*What you should do:* Return, from the listing below, every line that includes "computer".
BEGIN Data records
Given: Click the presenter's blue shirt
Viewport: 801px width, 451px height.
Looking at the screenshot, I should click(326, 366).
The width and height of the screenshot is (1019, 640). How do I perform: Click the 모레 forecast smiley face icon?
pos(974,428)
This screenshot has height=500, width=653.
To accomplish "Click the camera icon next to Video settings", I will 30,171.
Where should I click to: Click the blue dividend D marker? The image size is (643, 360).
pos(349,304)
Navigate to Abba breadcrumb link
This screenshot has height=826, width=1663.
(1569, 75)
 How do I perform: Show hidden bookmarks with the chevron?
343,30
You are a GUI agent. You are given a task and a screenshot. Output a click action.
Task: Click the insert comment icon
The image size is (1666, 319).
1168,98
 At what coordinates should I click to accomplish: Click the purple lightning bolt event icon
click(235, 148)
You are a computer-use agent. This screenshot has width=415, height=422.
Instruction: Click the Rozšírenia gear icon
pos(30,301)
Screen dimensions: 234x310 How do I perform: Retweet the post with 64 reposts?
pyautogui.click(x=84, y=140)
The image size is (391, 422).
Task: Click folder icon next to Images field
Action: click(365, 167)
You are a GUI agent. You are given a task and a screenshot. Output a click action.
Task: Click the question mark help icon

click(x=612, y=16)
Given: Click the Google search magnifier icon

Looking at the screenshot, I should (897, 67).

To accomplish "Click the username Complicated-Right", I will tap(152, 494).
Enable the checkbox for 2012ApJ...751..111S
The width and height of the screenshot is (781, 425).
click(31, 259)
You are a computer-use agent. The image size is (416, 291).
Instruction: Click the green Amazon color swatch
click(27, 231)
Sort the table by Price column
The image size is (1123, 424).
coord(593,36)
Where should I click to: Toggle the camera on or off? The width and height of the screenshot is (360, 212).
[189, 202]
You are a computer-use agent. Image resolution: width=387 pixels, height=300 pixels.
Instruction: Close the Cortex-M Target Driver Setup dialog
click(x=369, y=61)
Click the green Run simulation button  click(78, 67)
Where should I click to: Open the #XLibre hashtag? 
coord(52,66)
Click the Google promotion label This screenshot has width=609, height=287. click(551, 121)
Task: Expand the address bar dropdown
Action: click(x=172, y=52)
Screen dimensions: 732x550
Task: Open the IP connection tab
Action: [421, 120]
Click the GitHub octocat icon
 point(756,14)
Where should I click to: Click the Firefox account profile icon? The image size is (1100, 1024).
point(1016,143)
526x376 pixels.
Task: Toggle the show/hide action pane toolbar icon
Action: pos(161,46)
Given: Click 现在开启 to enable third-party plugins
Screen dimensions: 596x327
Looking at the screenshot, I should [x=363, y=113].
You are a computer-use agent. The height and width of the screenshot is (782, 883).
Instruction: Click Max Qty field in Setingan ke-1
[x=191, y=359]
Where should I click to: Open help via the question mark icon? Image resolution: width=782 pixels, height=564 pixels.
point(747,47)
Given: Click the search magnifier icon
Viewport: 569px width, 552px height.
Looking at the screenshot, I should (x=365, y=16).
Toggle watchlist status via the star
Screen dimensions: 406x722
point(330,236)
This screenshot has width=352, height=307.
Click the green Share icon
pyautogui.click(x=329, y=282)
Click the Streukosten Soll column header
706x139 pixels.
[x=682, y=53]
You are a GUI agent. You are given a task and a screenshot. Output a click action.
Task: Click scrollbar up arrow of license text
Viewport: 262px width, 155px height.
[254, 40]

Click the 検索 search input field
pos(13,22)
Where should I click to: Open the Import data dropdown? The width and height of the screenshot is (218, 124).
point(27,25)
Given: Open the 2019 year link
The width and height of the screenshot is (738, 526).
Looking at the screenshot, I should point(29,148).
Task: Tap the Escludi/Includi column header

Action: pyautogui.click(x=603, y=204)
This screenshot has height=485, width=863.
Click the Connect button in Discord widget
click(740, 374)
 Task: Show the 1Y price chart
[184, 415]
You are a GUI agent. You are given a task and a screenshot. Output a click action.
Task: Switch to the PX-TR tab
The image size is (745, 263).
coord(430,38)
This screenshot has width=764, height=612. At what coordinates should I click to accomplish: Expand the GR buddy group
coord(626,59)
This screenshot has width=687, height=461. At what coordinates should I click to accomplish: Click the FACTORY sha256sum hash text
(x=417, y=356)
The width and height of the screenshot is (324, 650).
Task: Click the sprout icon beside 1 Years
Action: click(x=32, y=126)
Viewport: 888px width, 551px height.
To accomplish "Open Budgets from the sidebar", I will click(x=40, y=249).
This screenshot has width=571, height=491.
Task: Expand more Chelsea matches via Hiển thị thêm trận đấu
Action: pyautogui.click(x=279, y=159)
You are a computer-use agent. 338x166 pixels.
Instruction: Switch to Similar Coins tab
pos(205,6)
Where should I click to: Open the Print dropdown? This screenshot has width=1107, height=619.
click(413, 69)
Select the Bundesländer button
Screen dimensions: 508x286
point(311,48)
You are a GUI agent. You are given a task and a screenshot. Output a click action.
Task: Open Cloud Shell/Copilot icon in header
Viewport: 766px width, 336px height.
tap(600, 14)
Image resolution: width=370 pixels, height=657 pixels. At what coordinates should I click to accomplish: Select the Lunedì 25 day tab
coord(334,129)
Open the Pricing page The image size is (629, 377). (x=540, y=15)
END Data records
*Output of the task:*
You are a computer-use agent. This screenshot has width=415, height=422.
You are a computer-use agent. The image size is (416, 291).
You are a computer-use agent. Image resolution: width=387 pixels, height=300 pixels.
You are a computer-use agent. The height and width of the screenshot is (782, 883).
You are a computer-use agent. 338x166 pixels.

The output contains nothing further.